= Secret Societies (Nephilim) =

Role-playing game supplement

Secret Societies is a 1995 role-playing game supplement for Nephilim published by Chaosium.

==Contents==
Secret Societies is a supplement which details the secret societies which align against the Nephilim as they quest for spiritual transcendence. It is about the hidden world of the occult and the shadow war that humans fight against it.

The book details some of the major secret societies that oppose the Nephilim, as well as some new groups.

==Publication history==
The book was written by Kenneth Hite.

==Reception==
Andrew Rilstone reviewed Secret Societies for Arcane magazine, rating it a 5 out of 10 overall. Rilstone comments that "I get the feeling that this book is aimed at people who are interested in the world of Nephilim for its own sake, irrespective of whether they are actually going to play it. if you're one of them, then you'll probably find it indispensable."

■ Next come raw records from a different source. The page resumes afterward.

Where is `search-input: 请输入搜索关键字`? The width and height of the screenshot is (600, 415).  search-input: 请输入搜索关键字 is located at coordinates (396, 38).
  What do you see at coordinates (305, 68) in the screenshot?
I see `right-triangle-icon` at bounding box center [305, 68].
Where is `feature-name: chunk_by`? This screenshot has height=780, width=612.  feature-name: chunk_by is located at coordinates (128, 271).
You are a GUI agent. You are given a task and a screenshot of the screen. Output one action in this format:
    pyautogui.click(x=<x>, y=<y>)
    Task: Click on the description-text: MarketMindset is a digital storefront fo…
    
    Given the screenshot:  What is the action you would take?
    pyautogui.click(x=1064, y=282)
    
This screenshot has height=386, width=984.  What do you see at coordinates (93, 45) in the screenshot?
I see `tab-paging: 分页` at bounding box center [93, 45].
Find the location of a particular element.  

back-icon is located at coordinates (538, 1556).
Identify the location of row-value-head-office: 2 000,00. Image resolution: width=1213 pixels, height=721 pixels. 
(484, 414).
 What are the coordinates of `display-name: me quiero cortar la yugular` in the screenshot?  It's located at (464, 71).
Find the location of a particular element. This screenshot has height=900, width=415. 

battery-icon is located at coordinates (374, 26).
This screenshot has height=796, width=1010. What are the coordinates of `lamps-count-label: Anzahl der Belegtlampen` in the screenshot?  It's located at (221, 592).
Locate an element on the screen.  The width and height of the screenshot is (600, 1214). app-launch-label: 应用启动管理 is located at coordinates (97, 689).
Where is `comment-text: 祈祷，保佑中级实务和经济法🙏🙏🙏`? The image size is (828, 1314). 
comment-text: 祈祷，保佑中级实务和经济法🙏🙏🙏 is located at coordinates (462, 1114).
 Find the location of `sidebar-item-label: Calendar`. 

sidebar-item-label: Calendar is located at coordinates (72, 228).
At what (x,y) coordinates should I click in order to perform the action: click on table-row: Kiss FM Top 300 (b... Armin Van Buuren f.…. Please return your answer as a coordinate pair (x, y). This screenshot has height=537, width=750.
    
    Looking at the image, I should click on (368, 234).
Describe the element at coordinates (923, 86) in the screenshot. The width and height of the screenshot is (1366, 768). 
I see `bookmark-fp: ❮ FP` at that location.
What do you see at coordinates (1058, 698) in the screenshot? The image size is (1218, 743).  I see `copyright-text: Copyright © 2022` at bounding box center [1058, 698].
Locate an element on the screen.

Pyramid magazine reviewed Secret Societies and stated that "Most Nephilim have lived out several lifetimes, and have gained experiences unique to many different time periods, providing one of the most unique, and coolest, facets of a Nephilim character. Chronicle of the Awakenings, a previous Nephilim product, detailed many of the eras important to the struggle between mankind and the secret beings who live alongside them. The newest Nephilim book, Secret Societies, deals primarily with the hidden underworld of the occult and the human societies who are committed to fighting this shadow war."